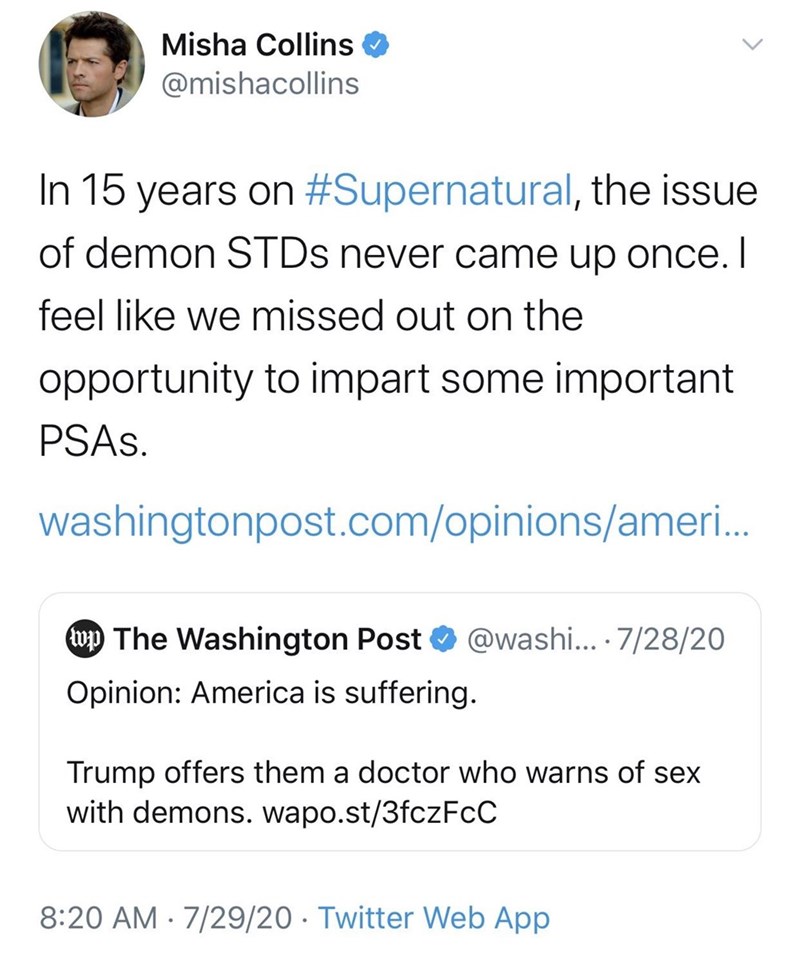The height and width of the screenshot is (958, 800).
Task: Click the Washington Post wp logo icon
Action: [x=85, y=638]
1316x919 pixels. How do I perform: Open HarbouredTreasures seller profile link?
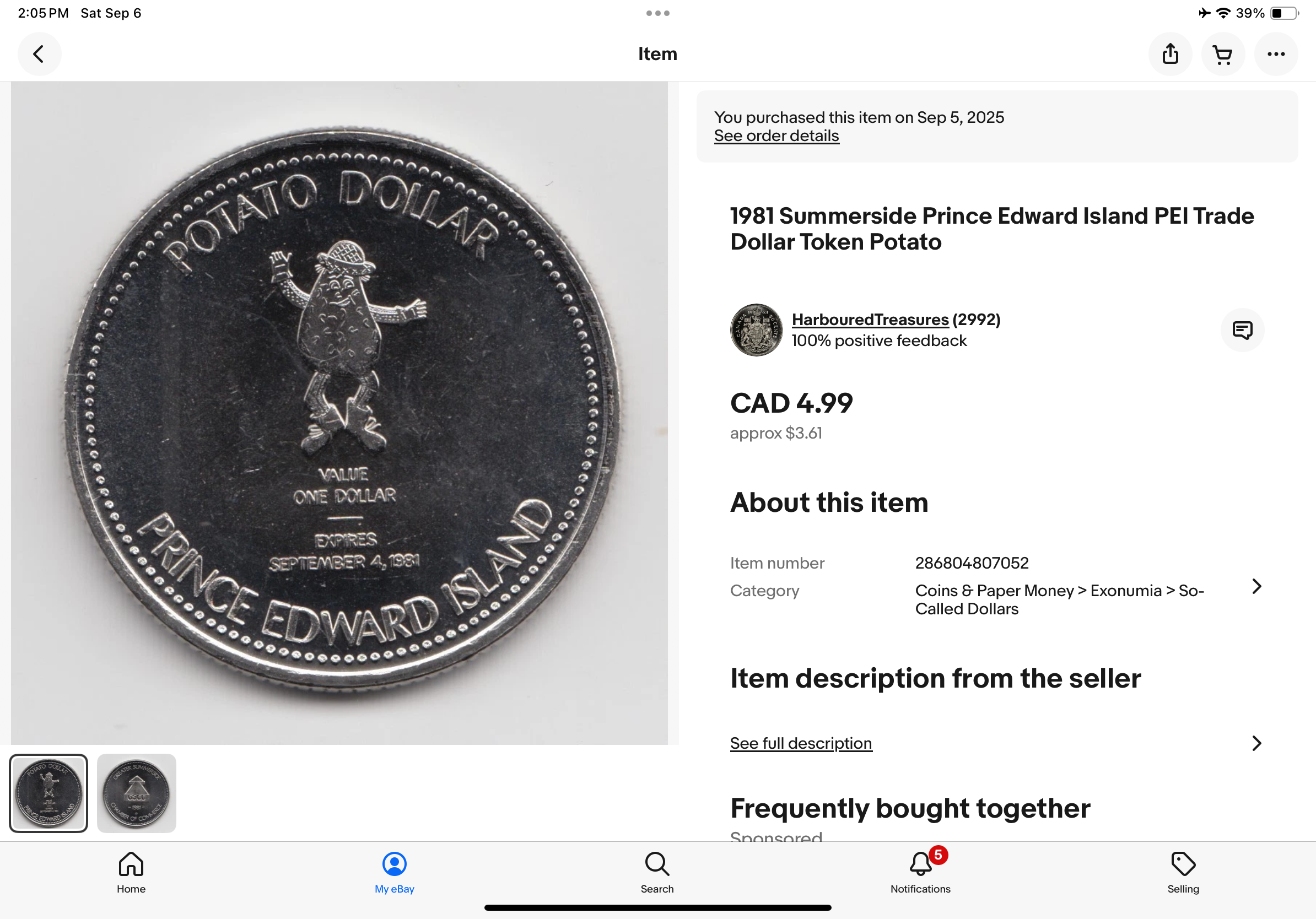pos(870,319)
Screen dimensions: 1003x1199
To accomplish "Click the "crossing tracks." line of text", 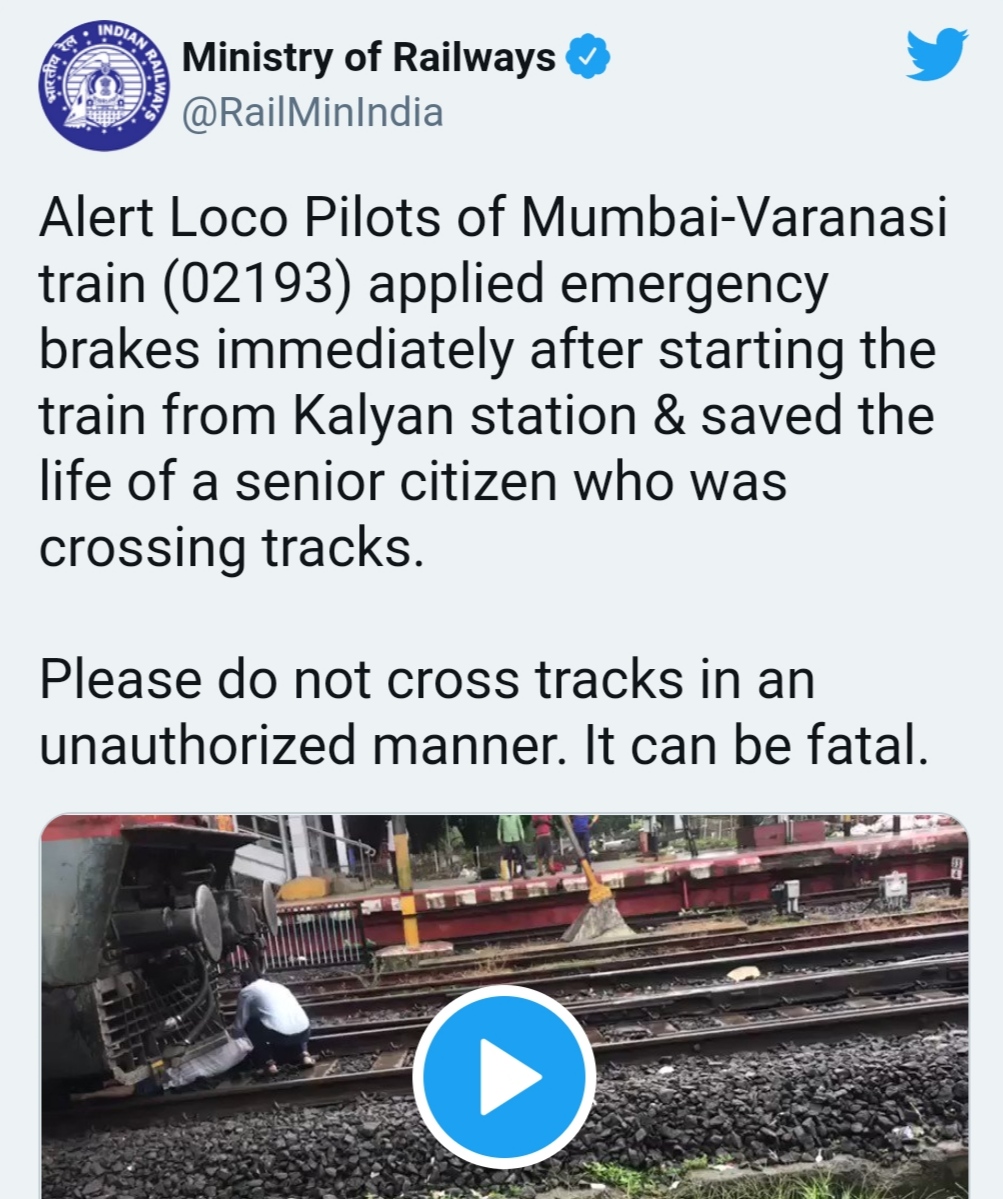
---+---
- **Work to be completed**
Return, exactly as they appear, the lines from the line containing "1316x919 pixels. How" through the end of the records above, both ends included, without pictures.

- **Solution for this problem**
1316x919 pixels. How do I perform: Open HarbouredTreasures seller profile link?
pos(870,319)
Screen dimensions: 1003x1199
To accomplish "Click the "crossing tracks." line of text", 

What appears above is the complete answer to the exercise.